**Work to complete:** Can you rewrite the entries below as a JSON list of strings, with one string per line and blank lines left out?

**Given records:**
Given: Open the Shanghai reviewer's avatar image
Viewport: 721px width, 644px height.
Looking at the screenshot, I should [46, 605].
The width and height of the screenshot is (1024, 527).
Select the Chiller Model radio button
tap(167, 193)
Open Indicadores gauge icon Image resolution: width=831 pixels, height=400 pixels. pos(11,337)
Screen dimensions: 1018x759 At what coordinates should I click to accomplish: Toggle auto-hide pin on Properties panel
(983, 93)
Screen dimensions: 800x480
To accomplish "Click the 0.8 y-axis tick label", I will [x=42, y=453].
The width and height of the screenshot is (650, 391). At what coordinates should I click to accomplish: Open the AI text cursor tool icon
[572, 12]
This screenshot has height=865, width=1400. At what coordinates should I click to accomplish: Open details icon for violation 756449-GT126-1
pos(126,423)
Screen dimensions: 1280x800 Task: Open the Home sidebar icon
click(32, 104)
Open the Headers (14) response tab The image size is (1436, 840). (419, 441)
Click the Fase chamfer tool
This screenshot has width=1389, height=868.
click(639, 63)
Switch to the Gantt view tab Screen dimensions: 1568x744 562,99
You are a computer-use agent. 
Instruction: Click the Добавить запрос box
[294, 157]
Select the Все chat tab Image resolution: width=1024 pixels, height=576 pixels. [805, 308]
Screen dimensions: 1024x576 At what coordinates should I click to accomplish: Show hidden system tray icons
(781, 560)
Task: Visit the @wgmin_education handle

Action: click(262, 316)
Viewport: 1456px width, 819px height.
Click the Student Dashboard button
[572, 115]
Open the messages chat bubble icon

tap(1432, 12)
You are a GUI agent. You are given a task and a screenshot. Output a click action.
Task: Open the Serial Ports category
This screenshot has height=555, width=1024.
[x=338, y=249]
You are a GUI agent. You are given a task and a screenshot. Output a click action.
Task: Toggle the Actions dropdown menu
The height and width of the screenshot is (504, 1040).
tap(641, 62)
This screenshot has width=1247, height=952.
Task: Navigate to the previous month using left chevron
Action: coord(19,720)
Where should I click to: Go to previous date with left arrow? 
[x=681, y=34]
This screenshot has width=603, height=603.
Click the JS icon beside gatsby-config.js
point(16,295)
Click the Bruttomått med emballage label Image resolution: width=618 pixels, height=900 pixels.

**Solution for this problem:**
[
  "Given: Open the Shanghai reviewer's avatar image",
  "Viewport: 721px width, 644px height.",
  "Looking at the screenshot, I should [46, 605].",
  "The width and height of the screenshot is (1024, 527).",
  "Select the Chiller Model radio button",
  "tap(167, 193)",
  "Open Indicadores gauge icon Image resolution: width=831 pixels, height=400 pixels. pos(11,337)",
  "Screen dimensions: 1018x759 At what coordinates should I click to accomplish: Toggle auto-hide pin on Properties panel",
  "(983, 93)",
  "Screen dimensions: 800x480",
  "To accomplish \"Click the 0.8 y-axis tick label\", I will [x=42, y=453].",
  "The width and height of the screenshot is (650, 391). At what coordinates should I click to accomplish: Open the AI text cursor tool icon",
  "[572, 12]",
  "This screenshot has height=865, width=1400. At what coordinates should I click to accomplish: Open details icon for violation 756449-GT126-1",
  "pos(126,423)",
  "Screen dimensions: 1280x800 Task: Open the Home sidebar icon",
  "click(32, 104)",
  "Open the Headers (14) response tab The image size is (1436, 840). (419, 441)",
  "Click the Fase chamfer tool",
  "This screenshot has width=1389, height=868.",
  "click(639, 63)",
  "Switch to the Gantt view tab Screen dimensions: 1568x744 562,99",
  "You are a computer-use agent. ",
  "Instruction: Click the Добавить запрос box",
  "[294, 157]",
  "Select the Все chat tab Image resolution: width=1024 pixels, height=576 pixels. [805, 308]",
  "Screen dimensions: 1024x576 At what coordinates should I click to accomplish: Show hidden system tray icons",
  "(781, 560)",
  "Task: Visit the @wgmin_education handle",
  "Action: click(262, 316)",
  "Viewport: 1456px width, 819px height.",
  "Click the Student Dashboard button",
  "[572, 115]",
  "Open the messages chat bubble icon",
  "tap(1432, 12)",
  "You are a GUI agent. You are given a task and a screenshot. Output a click action.",
  "Task: Open the Serial Ports category",
  "This screenshot has height=555, width=1024.",
  "[x=338, y=249]",
  "You are a GUI agent. You are given a task and a screenshot. Output a click action.",
  "Task: Toggle the Actions dropdown menu",
  "The height and width of the screenshot is (504, 1040).",
  "tap(641, 62)",
  "This screenshot has width=1247, height=952.",
  "Task: Navigate to the previous month using left chevron",
  "Action: coord(19,720)",
  "Where should I click to: Go to previous date with left arrow? ",
  "[x=681, y=34]",
  "This screenshot has width=603, height=603.",
  "Click the JS icon beside gatsby-config.js",
  "point(16,295)",
  "Click the Bruttomått med emballage label Image resolution: width=618 pixels, height=900 pixels."
]